Interaction Contract

• Retry repeats the same failed operation against the same request scope unless users explicitly edit that scope first.
• Activating Retry moves the control into a pending state and prevents a second activation until the attempt resolves or is cancelled.
• The interface reports success, still failed, cooldown, exhausted, or non-retryable outcome after each attempt.
• Retry does not clear forms, filters, selected files, drafts, or destination context unless the user deliberately resets them.
• If retry would create external side effects, the client and server share an idempotency or deduplication contract.
• Automatic retries respect attempt caps and backoff; manual retry does not bypass safety limits that protect the user or service.
• When the failure cause changes to validation, permission, policy, or final state, the UI replaces Retry with the action users can actually take.

Implementation Checklist

• Classify failures into retryable transient, retryable after cooldown, user-correctable, permission-related, final, and unknown categories.
• Persist the original request payload or safe request reference so Retry does not broaden scope or lose user-entered data.
• Add idempotency keys or server-side deduplication for create, update, payment, send, invite, export, import, upload, and queue actions.
• Track attempt count, last attempt time, next allowed attempt, current in-flight request, and terminal exhausted state.
• Show operation-specific copy such as Retry export, Retry upload, or Retry connection check instead of an unexplained Try again.
• Guard against double click, keyboard repeat, back navigation, page refresh, and multi-tab duplicate attempts.
• Apply capped backoff and jitter for automatic or repeated attempts, and respect Retry-After or equivalent server timing when available.
• Announce retry pending, success, repeated failure, cooldown, exhausted, and non-retryable changes in a status region.
• Test success after retry, repeated failure, timeout, cancellation, offline transition, duplicate activation, stale request reference, and support escalation.
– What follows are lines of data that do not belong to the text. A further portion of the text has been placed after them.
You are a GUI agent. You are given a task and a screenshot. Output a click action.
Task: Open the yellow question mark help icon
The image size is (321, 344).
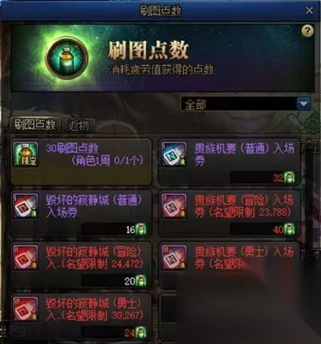click(307, 31)
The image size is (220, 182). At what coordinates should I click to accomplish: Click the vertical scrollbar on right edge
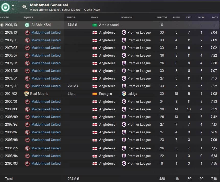coord(219,49)
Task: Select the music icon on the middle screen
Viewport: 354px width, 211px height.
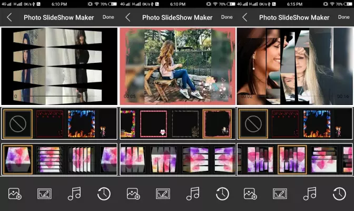Action: [x=193, y=194]
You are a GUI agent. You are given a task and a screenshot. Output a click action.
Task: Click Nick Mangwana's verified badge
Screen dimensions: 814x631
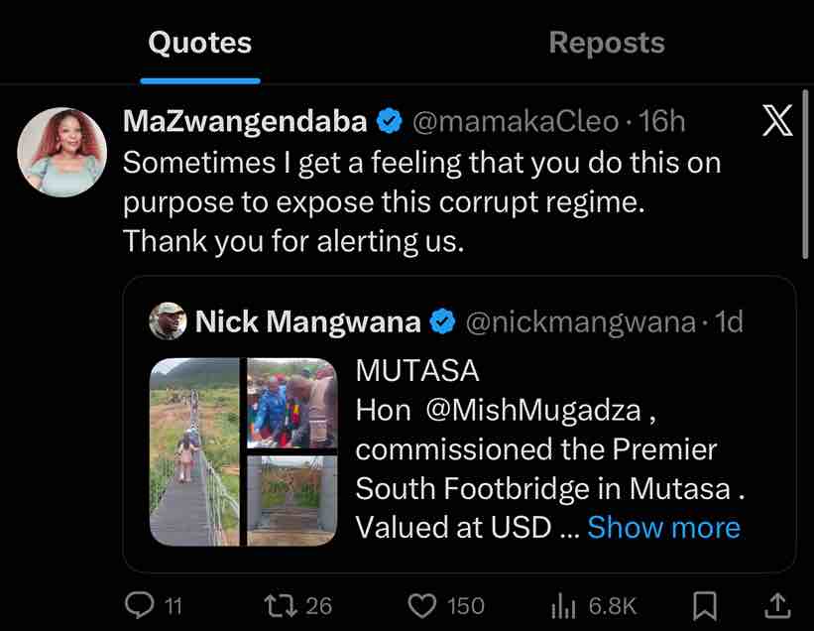pyautogui.click(x=442, y=321)
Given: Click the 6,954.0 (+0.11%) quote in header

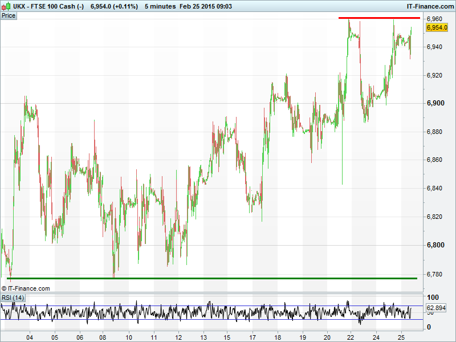Looking at the screenshot, I should [x=114, y=6].
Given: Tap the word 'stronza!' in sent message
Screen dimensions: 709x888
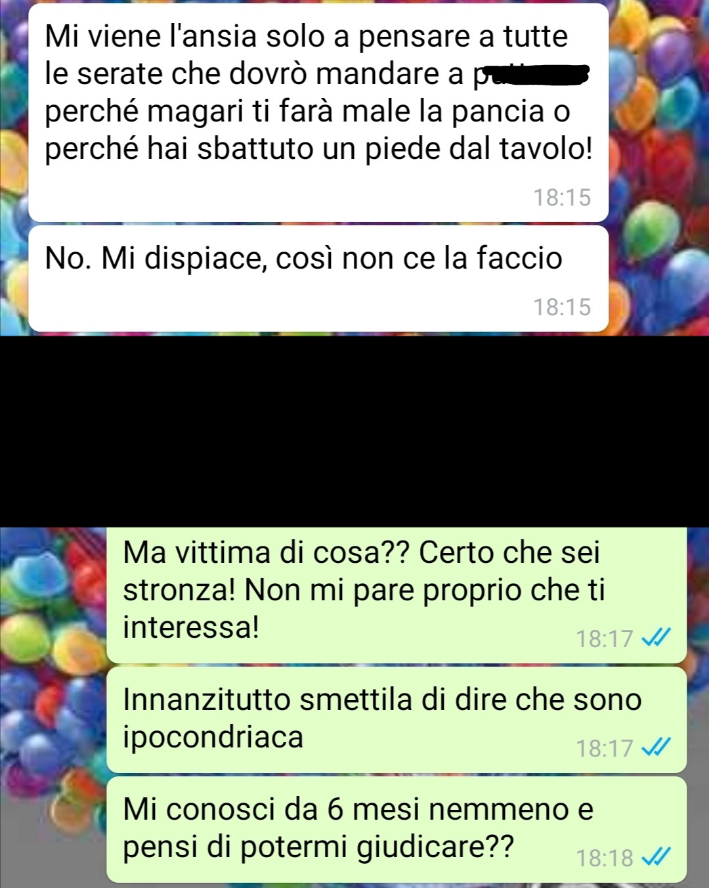Looking at the screenshot, I should tap(179, 590).
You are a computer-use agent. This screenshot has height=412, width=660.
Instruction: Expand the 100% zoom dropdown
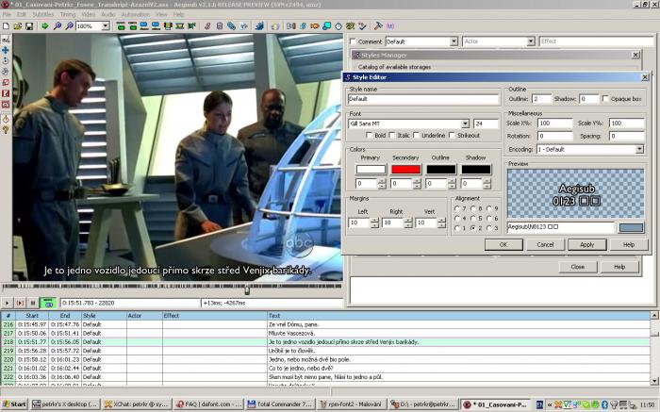(x=106, y=26)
Common Generated-UI Mistakes

• Offering Retry for every error regardless of whether the user or system state can change.
• Retrying immediately in a tight loop during service overload.
• Leaving both Retry and the original submit button enabled for the same side-effecting operation.
• Changing filters, selected files, amount, recipient, or destination between attempts without telling users.
• Hiding attempt count and cooldown, making users think the control is broken.
• Using retry to mask validation, permission, or policy errors that need correction or access.

Critique Questions

• What exact operation will run again, and can users see that scope before activating Retry?
• Why is this failure retryable rather than user-correctable, permission-related, final, or a broader outage?
• What prevents duplicate charges, records, messages, uploads, or exports if the first attempt actually reached the server?
• What is the attempt cap, backoff rule, and next path after repeated failure?
• Does the retry preserve forms, filters, files, scroll context, and request identity?
• Can keyboard and assistive technology users tell when retry is pending, cooled down, exhausted, or unavailable?